EXERCISE BRIEF:
Whenever the string "Tiquetes" appears in a line below, please copy the line out.
################
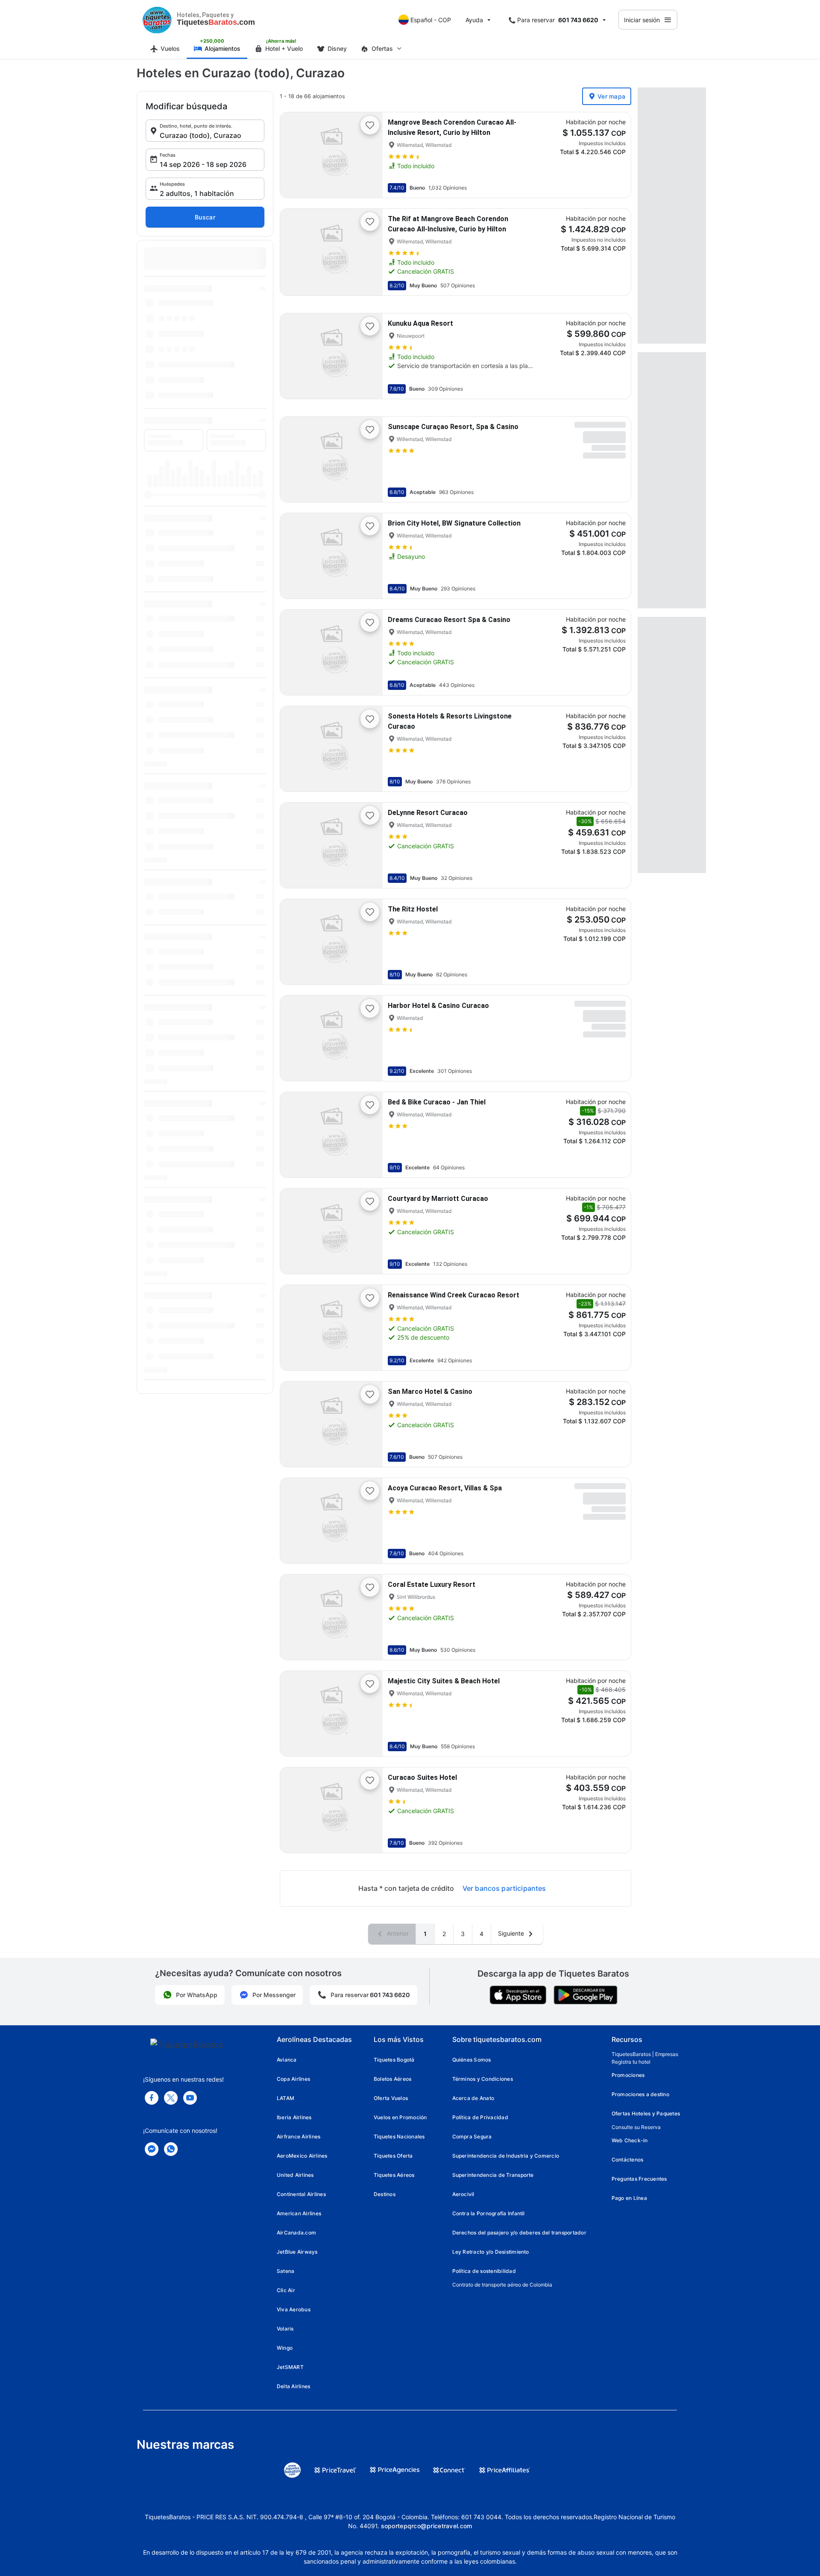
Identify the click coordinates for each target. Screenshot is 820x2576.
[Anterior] (294, 155)
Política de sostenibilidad (484, 2271)
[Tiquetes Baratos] (157, 19)
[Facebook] (151, 2098)
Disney (337, 48)
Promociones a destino (640, 2094)
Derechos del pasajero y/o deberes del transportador (519, 2232)
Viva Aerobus (293, 2309)
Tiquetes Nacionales (399, 2136)
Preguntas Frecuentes (639, 2179)
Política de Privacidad (480, 2117)
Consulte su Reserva (636, 2127)
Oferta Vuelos (391, 2098)
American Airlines (299, 2213)
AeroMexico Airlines (302, 2156)
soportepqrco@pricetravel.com (426, 2525)
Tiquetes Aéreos (394, 2175)
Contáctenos (628, 2159)
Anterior (397, 1933)
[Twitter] (171, 2098)
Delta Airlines (293, 2386)
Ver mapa (611, 96)
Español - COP (430, 19)
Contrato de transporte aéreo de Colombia (502, 2284)
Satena (285, 2271)
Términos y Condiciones (482, 2079)
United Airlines (295, 2175)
################
ANSWER SPACE:
[Tiquetes Baratos] (157, 19)
Tiquetes Nacionales (399, 2136)
Tiquetes Aéreos (394, 2175)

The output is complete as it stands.